I don't want to make it into a "loved the book, hated the movie" thing, but I just have to say that the wonderful ambiguity of the novella is lost in the opera, and not replaced with anything equally wonderful. B said he thought opera required "big" emotions - and they just don't come through in this opera; good versus evil doesn't constitute an emotion unless you make the characters FEEL it.
I wasn't loving the music either - my primary exposure to Britten was in "Ode to St. Cecilia," which I learned for a concert, and eventually appreciated. I don't find the melodies tuneful - until you've sung them and internalized them - and the casual opera listener hasn't. (If there is such a thing as the casual opera listener.)
Otherwise today, I've been working on a fellowship app that has to be mailed tomorrow and trying to get my reading list squared away for next Monday's exam, which may or may not happen.
One of my classes has students from disciplines all across the U. Quite a bit of the in-class work is peer reviewing - always an interesting dynamic to watch.
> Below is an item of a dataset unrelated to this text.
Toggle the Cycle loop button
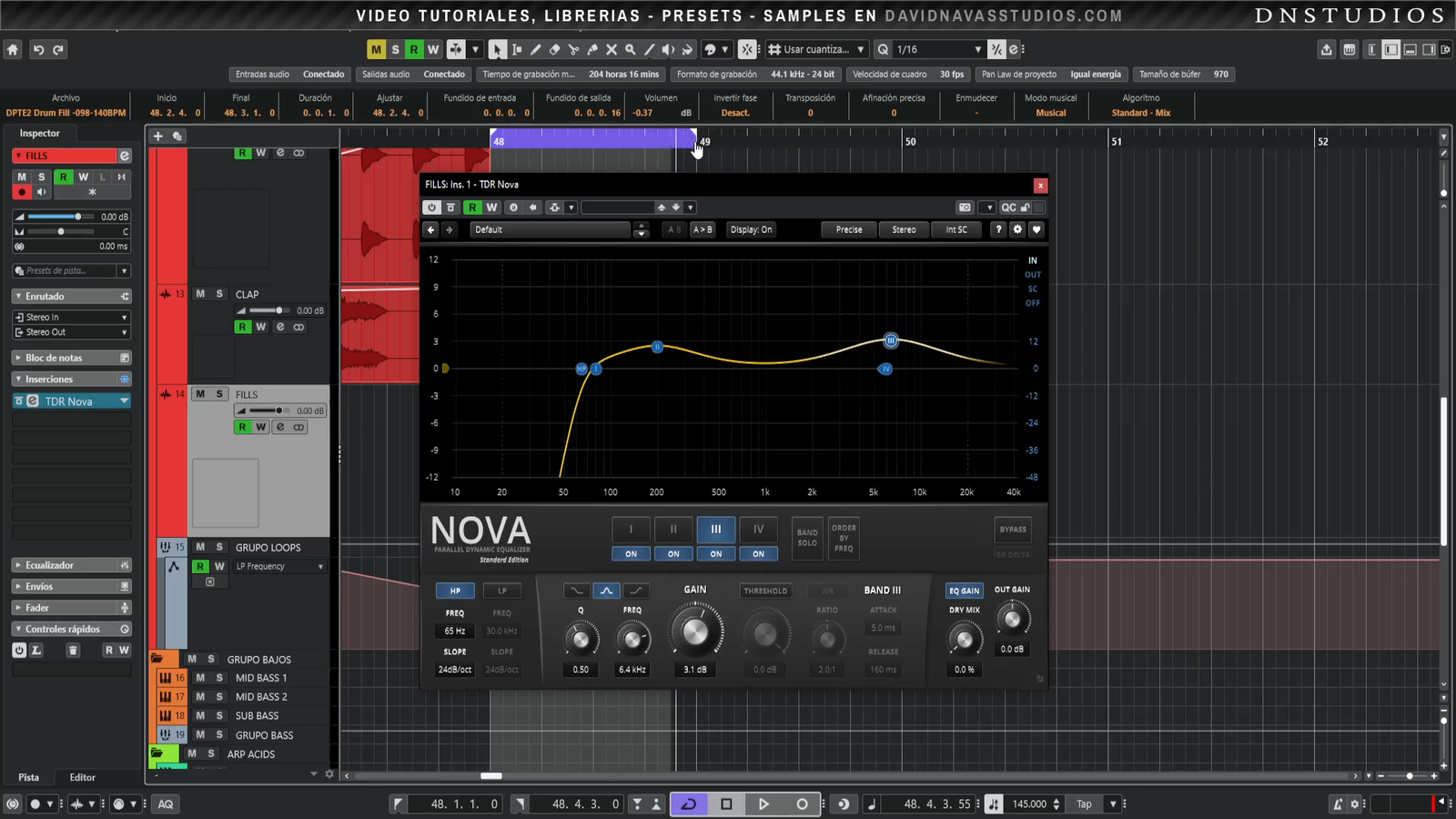Viewport: 1456px width, 819px height. [689, 804]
I'm used to being evaluated often (and harshly) because of my design school background, but I think that in a more academic setting, people are not used to it (they've always been A students and "good at school" else they wouldn't be here) and they are amazingly defensive.
As a reviewer, I get lots of responses like "oh, but the way I did it is the way it's done in MY field" even if I am suggesting something non-discipline-related, like better use of white space on the page. As a reviewee, I hear "I like your work, but my discipline is totally different than yours and I would never approach this assignment the way you have, so I don't really have anything to say about your work." Um, thanks?
Then, in conversations with the students I grade for, there is a lot of defensive explaining of "but I meant this..." with no realization that if you didn't WRITE it, the reader has no hope of getting that meaning. I like the way we did reviews in my creative writing class: the writer has to sit there and be totally quiet while the rest of the class critiques the work as if he/she were not even there.
In my field, which is supposed to thrive on intelligent questioning and the free exchange of ideas and critiques, people ask for peer review, and then they get pissed off when you actually suggest how they could improve their work. I have met very few people who are open to critiques with the possibility that someone else might have something useful or perceptive to say about their work.
Faculty, too, say they want open and informed disagreement in class - but they really just want you to confirm their own ideologies in your own words.
Funny, isn't it? - the place that should have the most dissent or critique just isn't producing it.
Some things I've done in the last week or so:
1. Graded 100 15-page essays;
2. Wrote two fellowship applications;
3. Made up a "zoning game" for a class exercise;
4. Hosted a costume party for Halloween.
More fun to come. This is possibly the busiest semester I've had at this school. But today, I've been slacking a bit. I read some newspapers, went grocery shopping (new Rainbow! Very exciting!) and we tried (and failed) to catch the kitty who lives under the garage next door. It is slightly more tolerant of our presence than a week ago but smart enough to avoid the have-a-heart trap.
I fear that the kitty is imprinting itself on the squirrels. It sort of bounds about in squirrel-like bounces, and it leaps onto trees in the same way. It seems to want to play with the squirrels, which seem to ignore it altogether. Poor thing must be lonely - why doesn't it want to play with US??